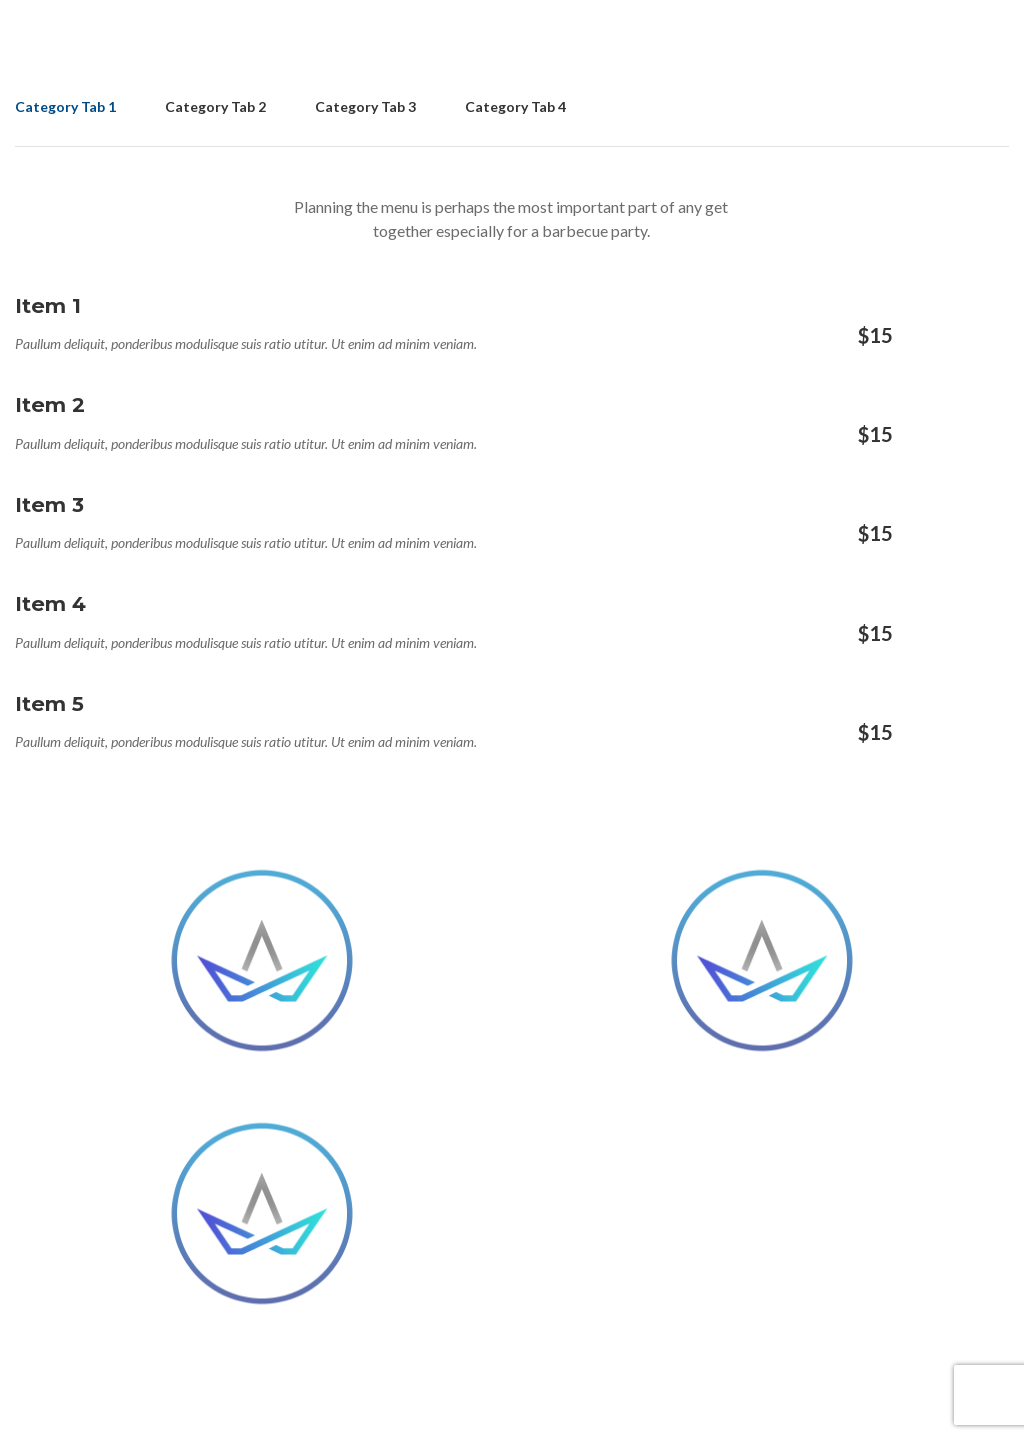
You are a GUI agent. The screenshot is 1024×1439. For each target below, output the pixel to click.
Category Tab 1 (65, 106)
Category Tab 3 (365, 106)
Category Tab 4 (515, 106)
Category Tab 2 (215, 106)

::::::::::

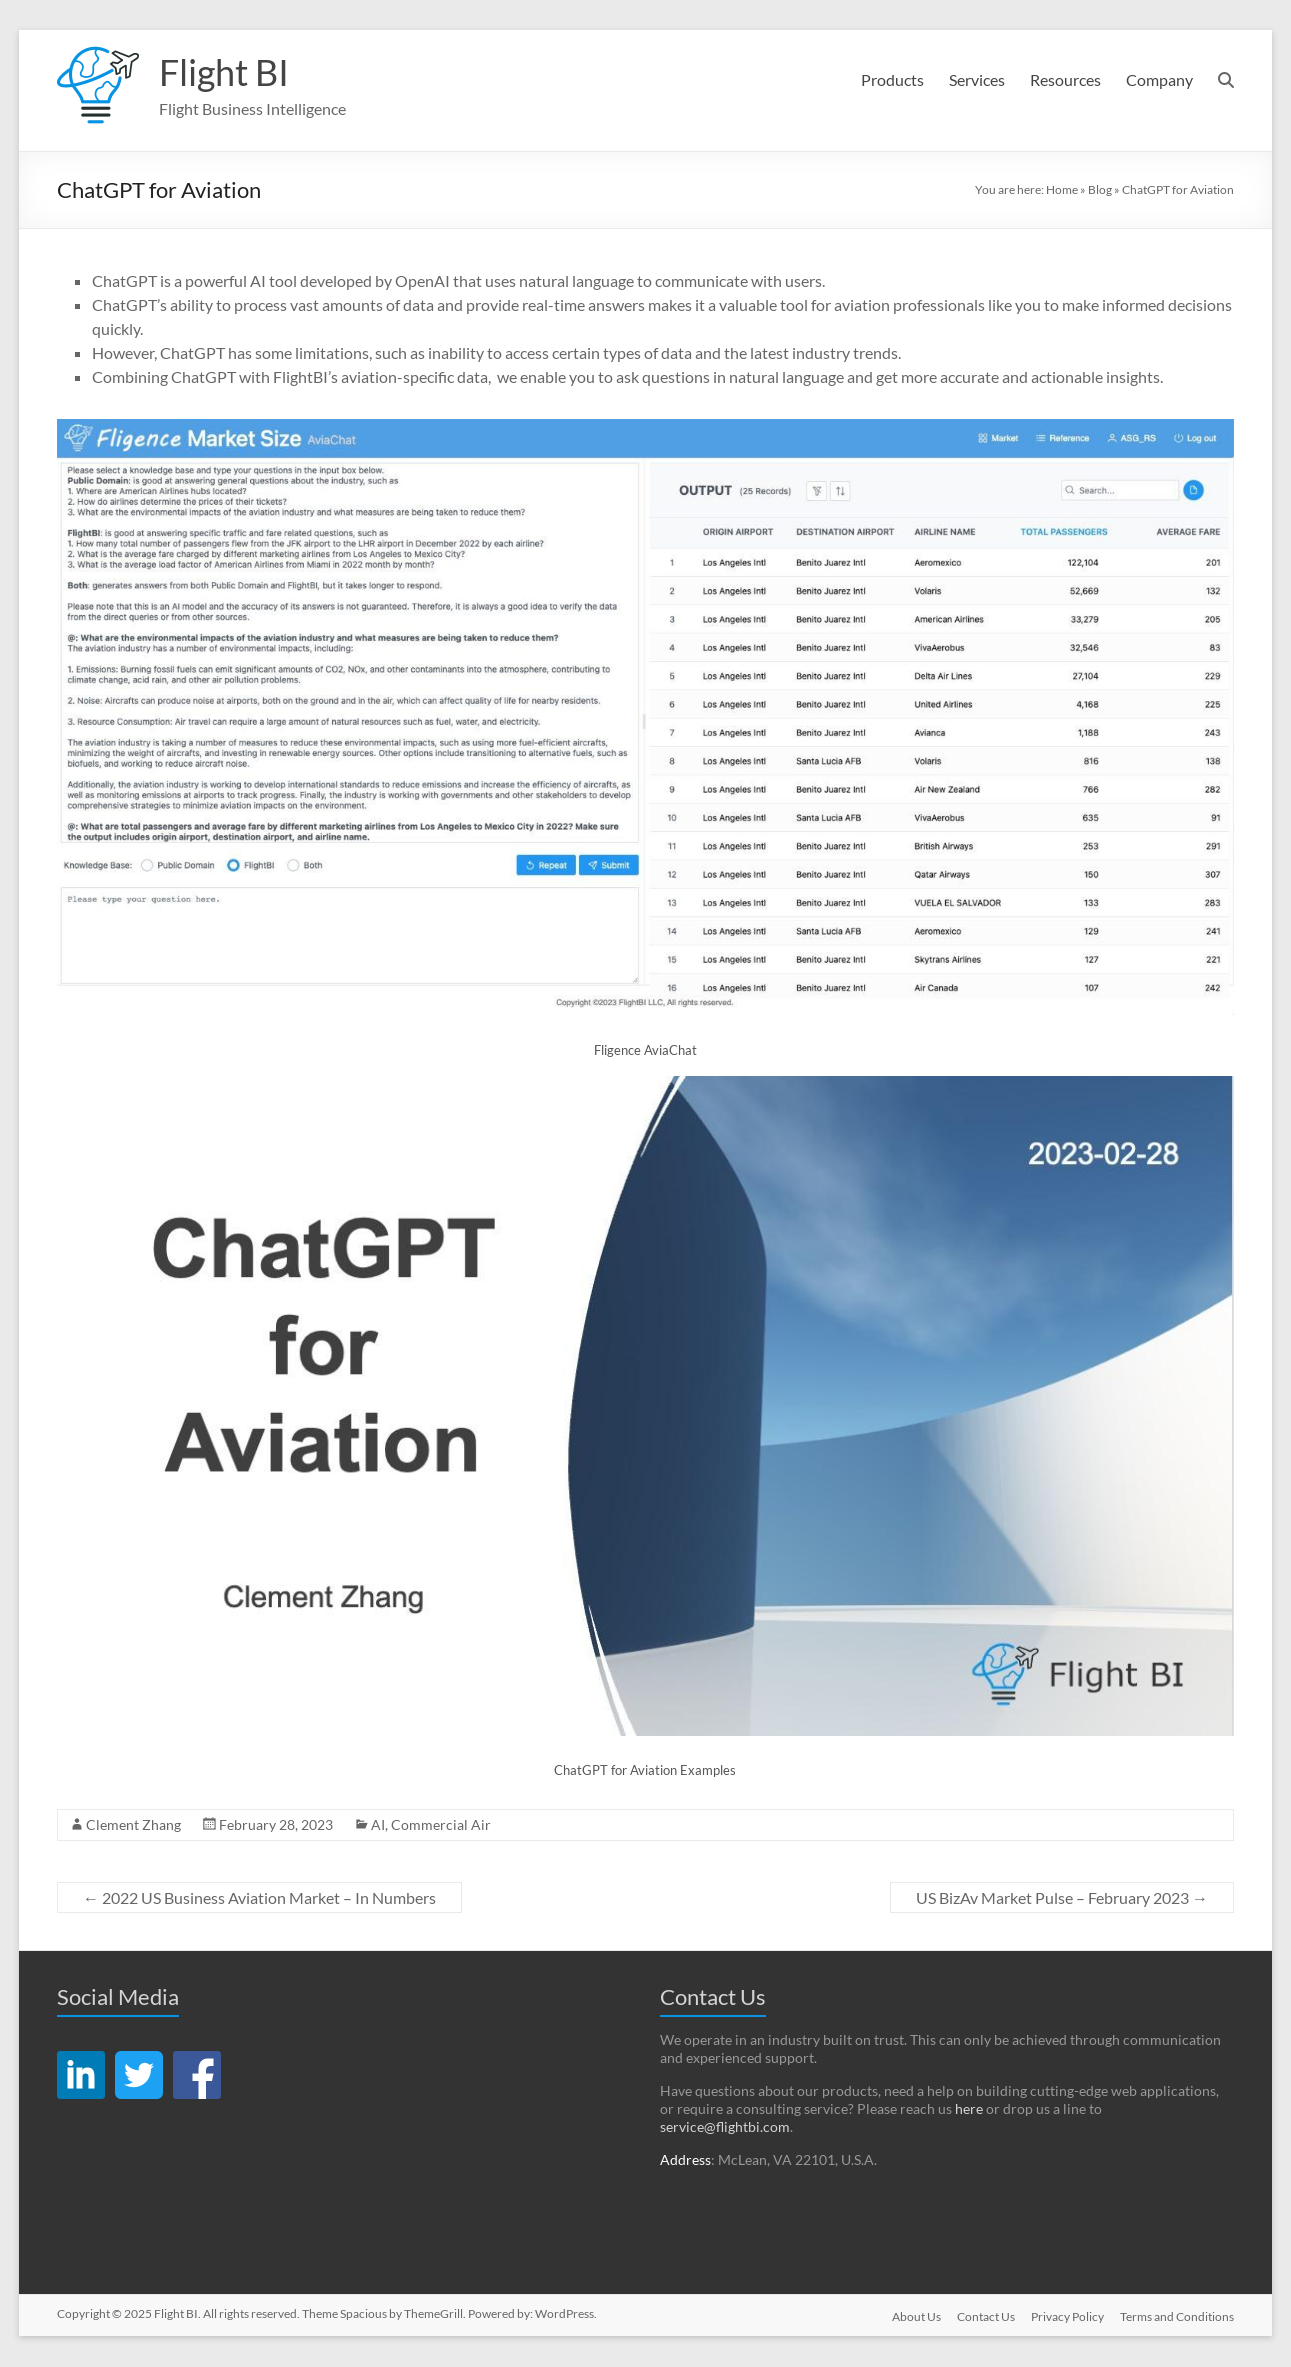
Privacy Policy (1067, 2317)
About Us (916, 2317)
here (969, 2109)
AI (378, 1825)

::::::::::

Copy out only the lines from the one containing "You are a GUI" through the one containing "Category Tab 4 (515, 106)", keeping the requests. Multiply each coordinate in the answers by 0.55 and round to whole numbers, with halves rounded up.

You are a GUI agent. The screenshot is 1024×1439. For each target below, output the pixel to click.
Category Tab 1 (36, 58)
Category Tab 3 (201, 58)
Category Tab 4 (283, 58)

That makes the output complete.